Belzona 1212 provides excellent adhesion to surfaces contaminated with an extensive range of oils and fuels. It can also be applied to damp and wet surfaces as well as underwater. When applied to contaminated ground mild steel surfaces prepared in accordance with SSPC-SP11/ISO 8501-01 St3, the material demonstrates excellent adhesion. The below plot shows the Dolly Pull Off Adhesion of the system when applied to oil contaminated, wet and underwater surfaces, tested in accordance with ASTM D4541 (Figure 1).
Figure 1: Adhesion of Belzona 1212 to contaminated mild steel surfaces prepared to SSPC-SP11/ISO 8501-01 St3 (power tool cleaned)

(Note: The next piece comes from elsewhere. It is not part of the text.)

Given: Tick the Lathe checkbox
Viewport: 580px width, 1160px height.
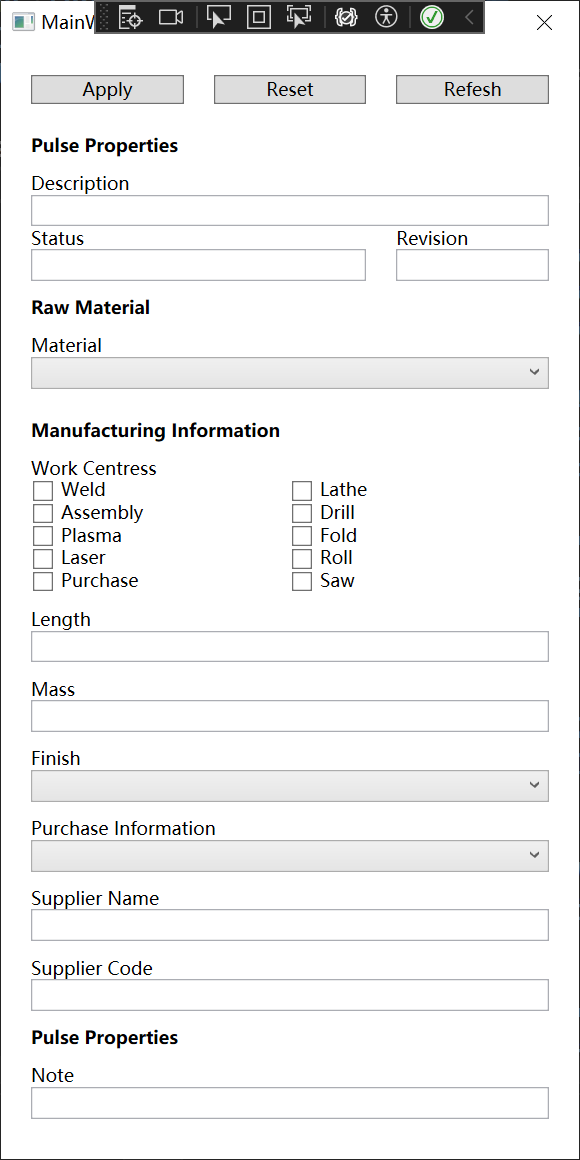Looking at the screenshot, I should pos(302,490).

Adhesive performance is maintained on ground steel when the surface is contaminated. The graph below shows the Tensile Shear Adhesion of the system when applied to both grit blasted steel, shown in blue, and ground steel as shown, in orange, when tested in accordance with ASTM D1002. The adhesive strength of the system to ground and grit blasted steel is similar regardless of levels of immersion, contamination and surface preparation. (Figure 2).
Figure 2: Adhesion of Belzona 1212 to contaminated mild steel surfaces prepared to SSPC-SP11/ISO 8501-01 St3 (power tool cleaned)
Cure and return to service
In order to minimize downtime, it is important that a repair material cures and develops mechanical strength quickly. This system will cure rapidly after mixing of the two components, even in low temperatures without compromising on durability or strength. At low ambient temperatures, this repair system will still exhibit the same robust, hard-wearing properties synonymous with Belzona technology. The below figure shows the development of adhesive strength with time at variable temperatures (Figure 3).
Figure 3: Belzona 1212 cures rapidly even in cold temperatures
To demonstrate the speed of cure and strength of the system, following a 90 minute cure at 20°C (68°F), a one inch square bracket bonded with Belzona 1212 will be able to support a tensile load of greater than 200kg (440lbs). After a four-hour cure at 20°C (68°F), the same bracket will be able to support a load of greater than 1000kg (2204lbs). The material will continue to develop mechanical strength and once fully cured, the bracket will be able to support a load in excess of 1800kg (3968lbs).
Product suppliers, applicators, end-users and owners alike, have long faced the challenge of reducing the level of surface preparation without degrading performance of the repair material. To overcome this apparent disparity between levels of cleanliness and product performance, many new products are being developed.
Where conventional repair composites are ineffective and perform poorly, Belzona 1212 bonds tenaciously onto steel substrates, even when surface preparation is minimal or if the substrate is heavily contaminated with oil or water. Belzona 1212 provides a cost-effective repair that can reinstate equipment for years of service.